Les nouvelles fonctions du chef d'établissement peuvent se révéler très préjudiciables pour les enseignants et pour les élèves.
Alors que jusqu'a présent tous les enseignants étaient placés sur un pied d'égalité, désormais une hiérarchie est instaurée entre eux. Désormais, le chef d'établissement désignera l'équipe pédagogique de son choix. Cette équipe devient la garde prétorienne pédagogique de l'établissement scolaire. Or, ce qui peut apparaître indispensable dans le secteur privé (détermination d'objectifs, conduite des équipes etc) relève d'une conception erronée du métier d'enseignant et de la formation des élèves.
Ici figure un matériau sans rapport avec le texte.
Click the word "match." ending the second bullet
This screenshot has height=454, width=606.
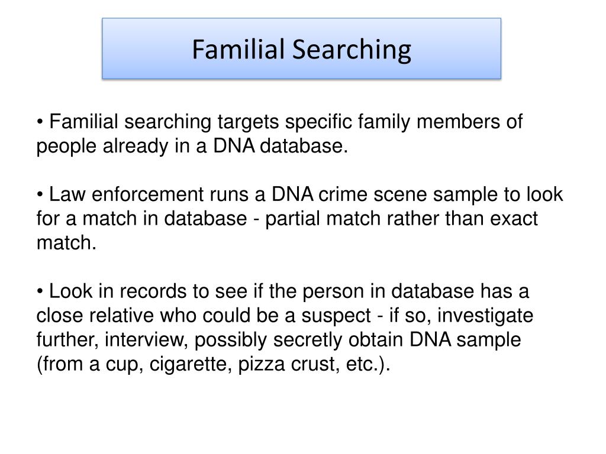(66, 243)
Ces derniers ne sont-ils que des produits manufacturés ?
De plus, cette équipe – qui tient lieu avant tout de conseil – ne sera que consultative et le chef d'établissement tranchera seul sur un grand nombre de questions, en particulier les questions pédagogiques pour lesquels sa formation de gestionnaire administratif n'est pas adaptée. Le chef d'établissement est-il habilité à décider, limiter ou orienter les contenus pédagogiques des cours sans n'avoir jamais enseigné ?
Mise en concurrence des enseignants… et des établissements.
La répartition des heures disciplinaires, l'attribution de notes, des heures supplémentaires, d'accès au matériel, etc, seront une panoplie efficace – sans qu'aucune voie de recours ou d'arbitrage ne soit mise en place en contrepartie – pour renvoyer dos à dos des enseignants censés former une équipe pédagogique.
Le quart du volume horaire dont les établissements disposeront sera affecté au projet d'établissement. Or, comment, avec un projet qui échappe totalement à tout cadrage national et dépendant uniquement du choix et décision du chef d'établissement, ne pas aboutir à la mise en concurrence des établissements ?
Des inégalités non négligeables apparaîtront entre les différents lycées. Dès lors, une éducation à deux vitesses ne peut qu'être instaurée.
- une éducation pour les élèves de milieu favorisé et une pour ceux qui ont plus de difficultés
- des lycées qui ont les moyens de proposer des projets, options et matières variées (sous l'impulsion des chefs d'établissement) et les autres lycées.
Il s'agit bien d'imposer une réorganisation profonde du second degré qui instaure un système de lycée privé à l'anglo-saxonne.
Cette conception de l'enseignement qui vise avant tout à produire une éducation prétendument individualisée et rentable n'existe que pour répondre aux attentes des entreprises et du marché du travail. La constitution d'une culture, d'un esprit d'analyse et citoyen fondés sur les valeurs de la République semble désormais superflue.